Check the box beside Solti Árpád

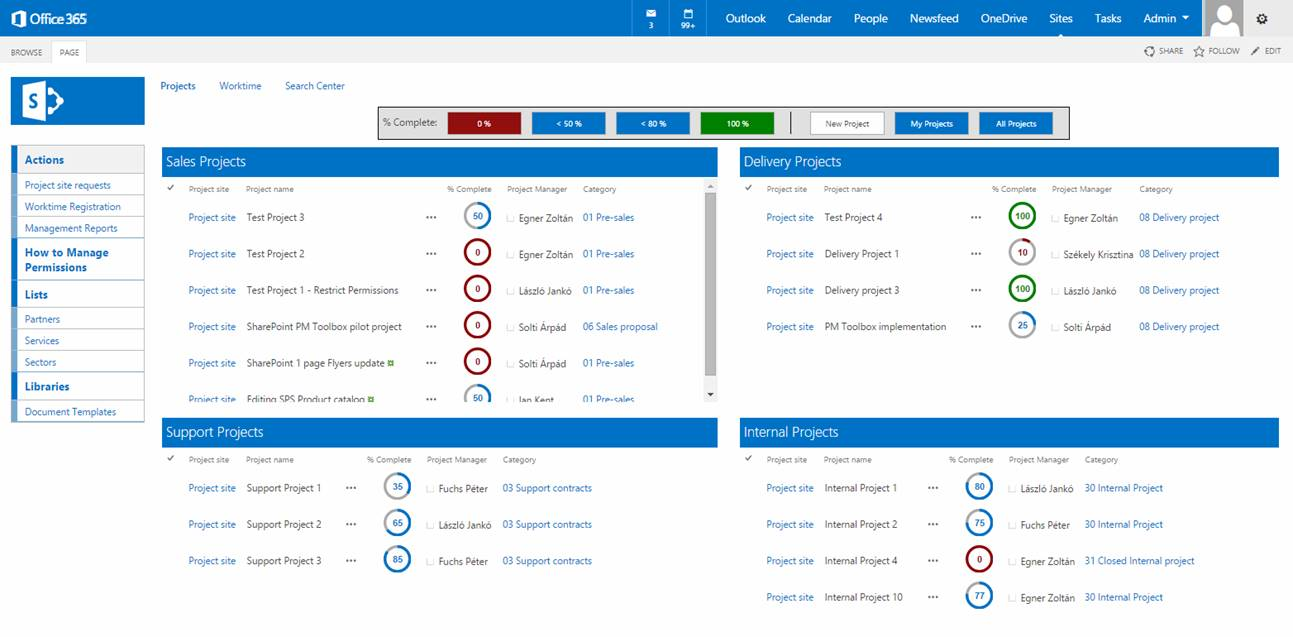[x=511, y=326]
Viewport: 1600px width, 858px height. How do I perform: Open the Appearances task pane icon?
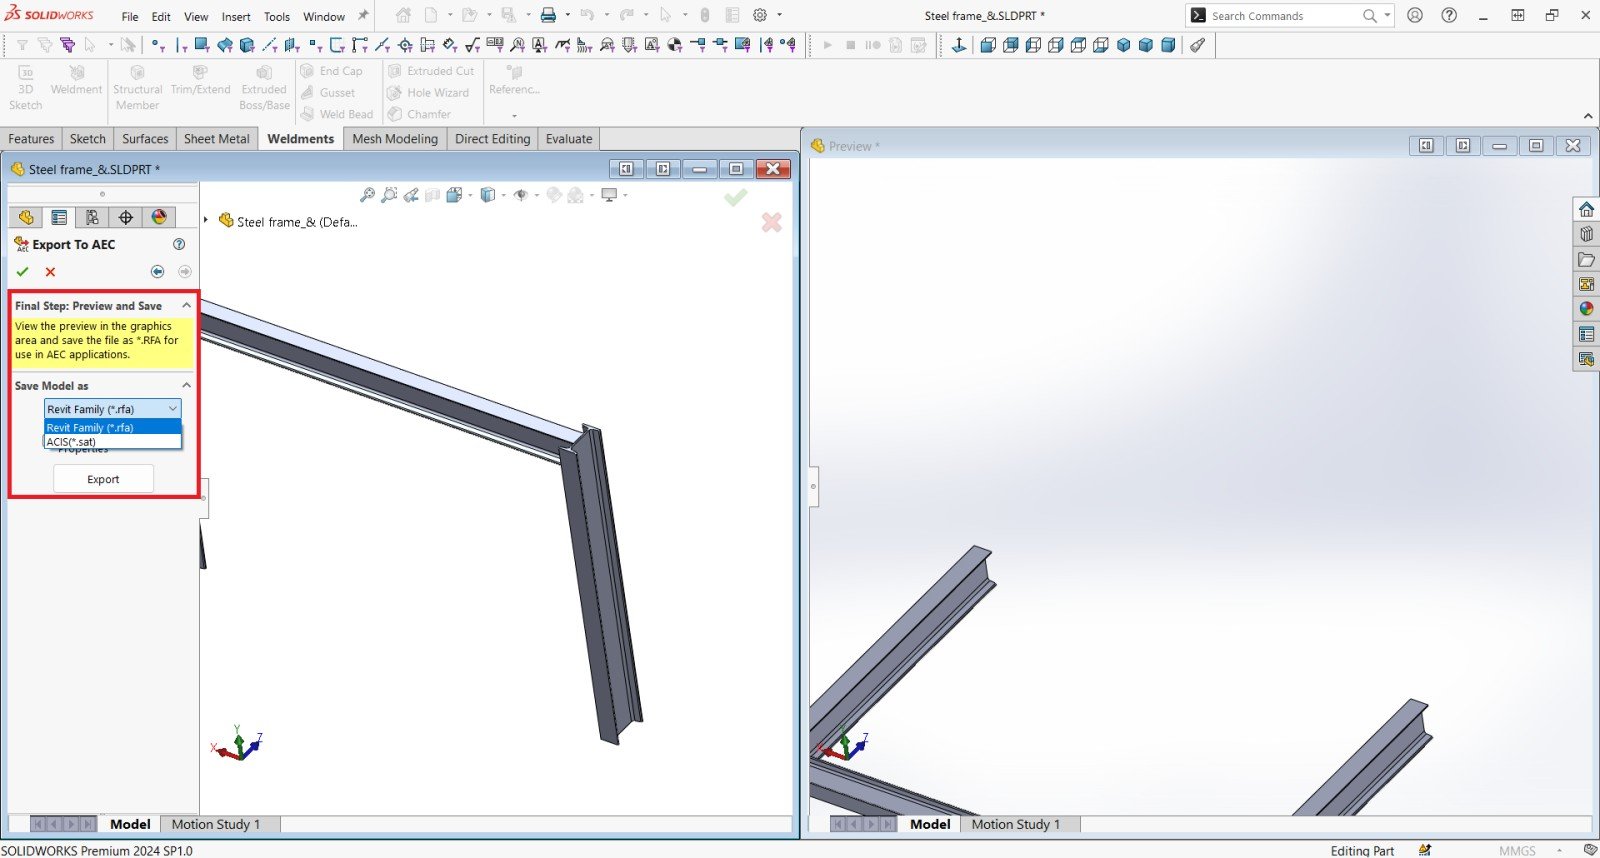point(1586,309)
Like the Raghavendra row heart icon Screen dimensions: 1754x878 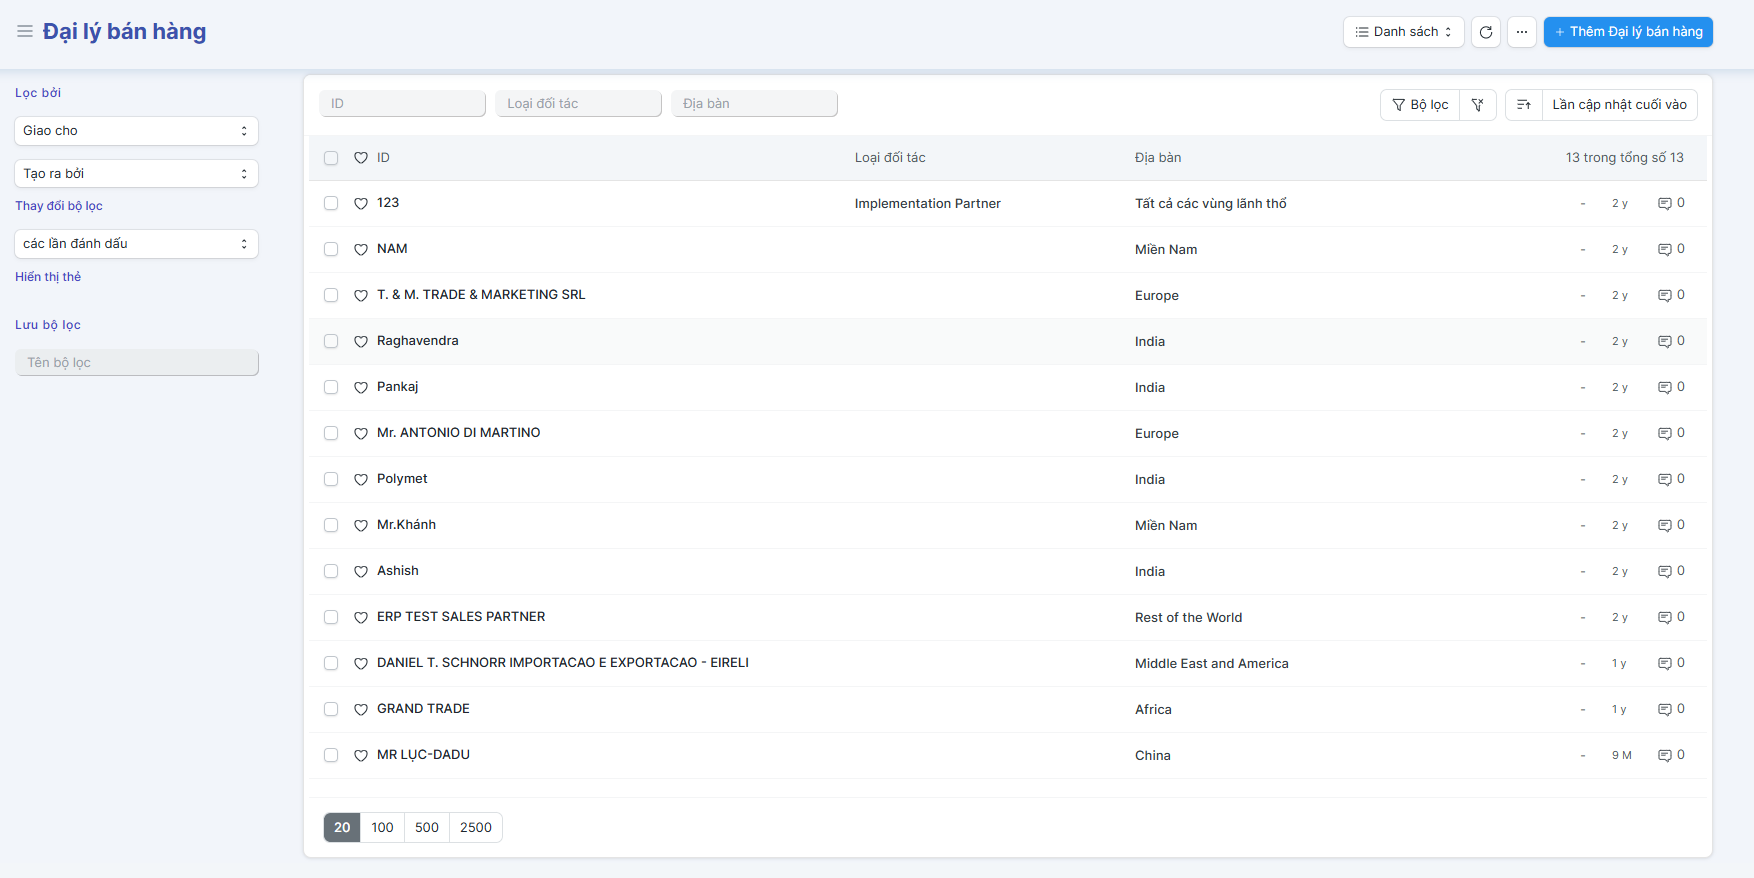(361, 342)
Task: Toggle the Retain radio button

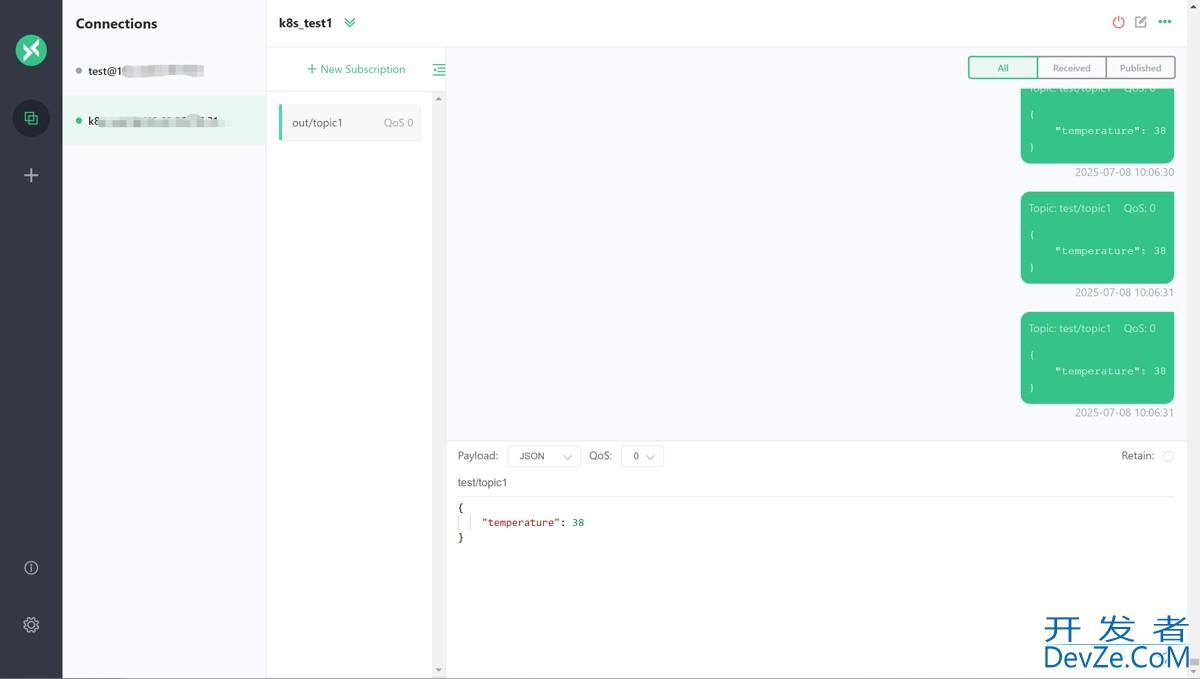Action: click(1168, 456)
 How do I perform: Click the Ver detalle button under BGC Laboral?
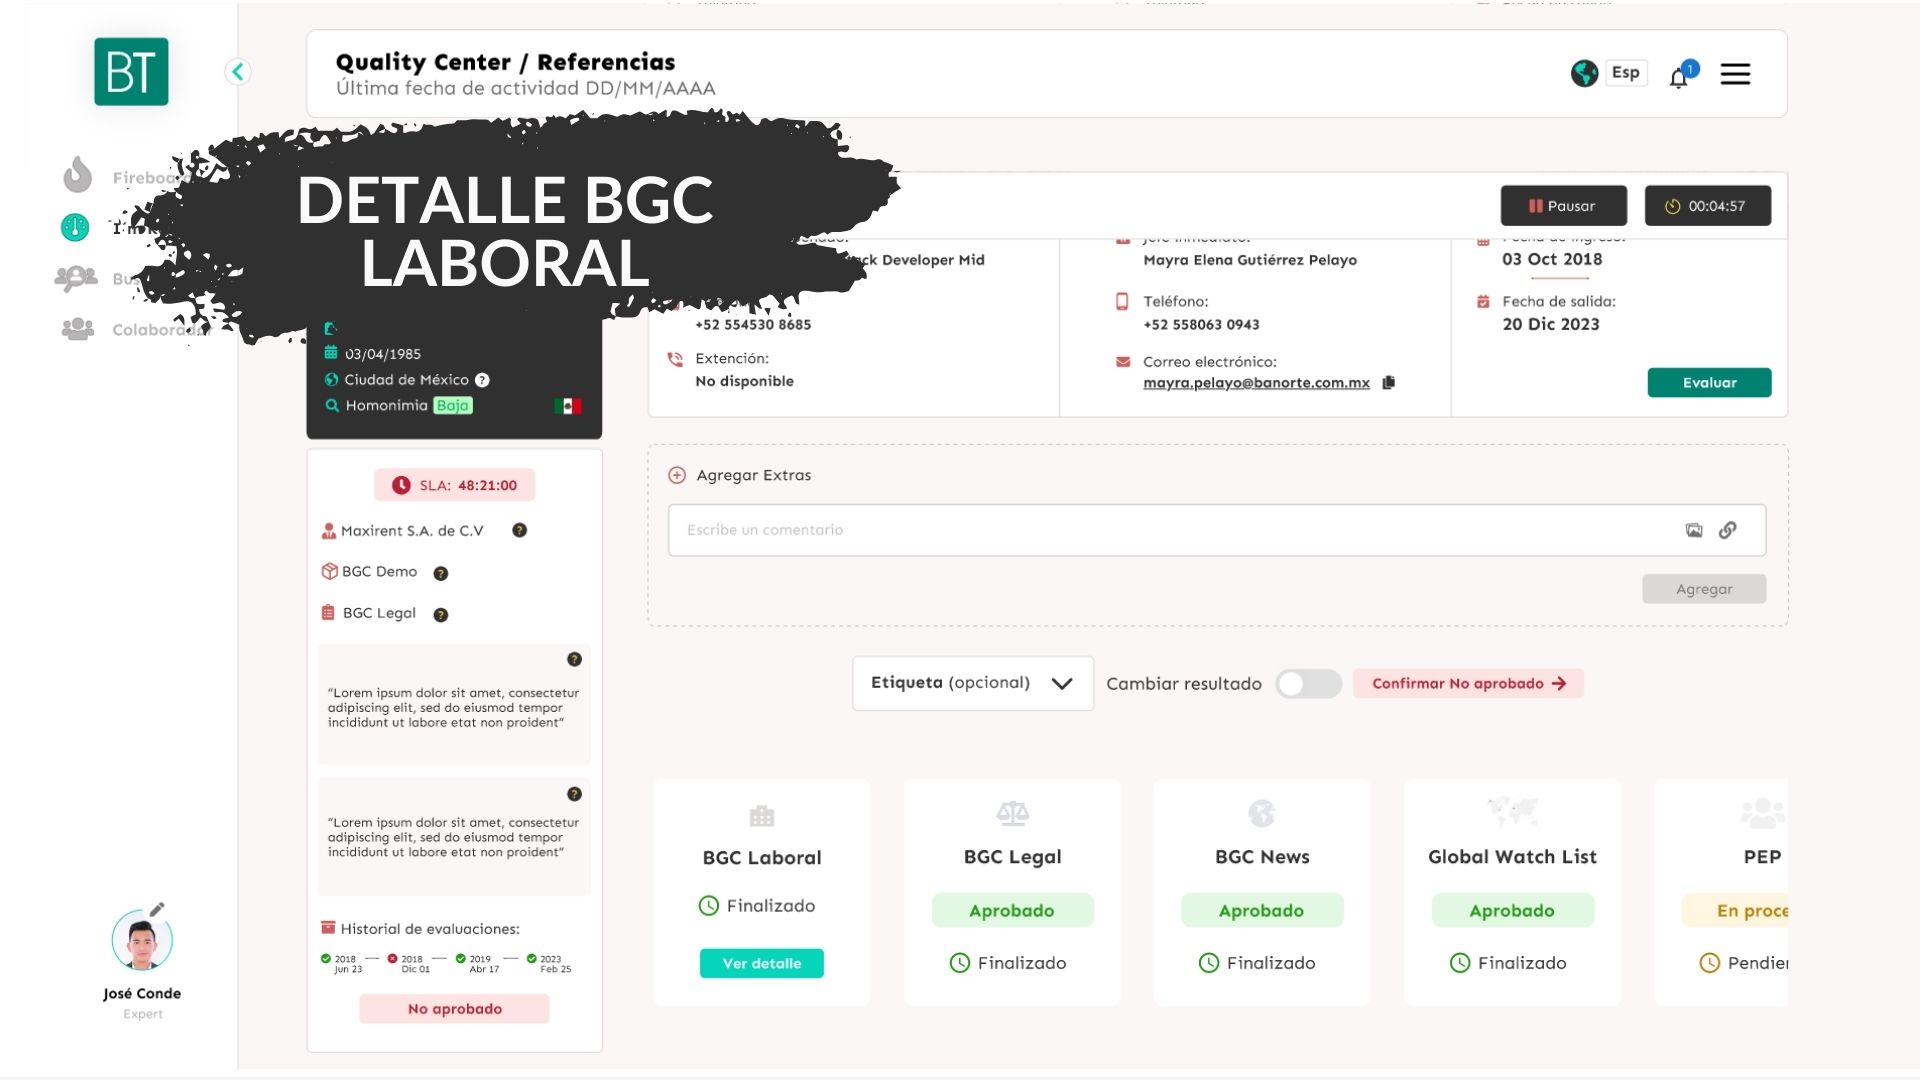click(x=762, y=963)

## Brief
Transcribe only the lines from the line holding "Task: Toggle the Retain radio button" to the final line of the listing above. Keep them exact, include both ends, and skip the pictures.

## Response area
Task: Toggle the Retain radio button

Action: click(1168, 456)
 How do I perform: Click the Ver detalle button under BGC Laboral?
click(x=762, y=963)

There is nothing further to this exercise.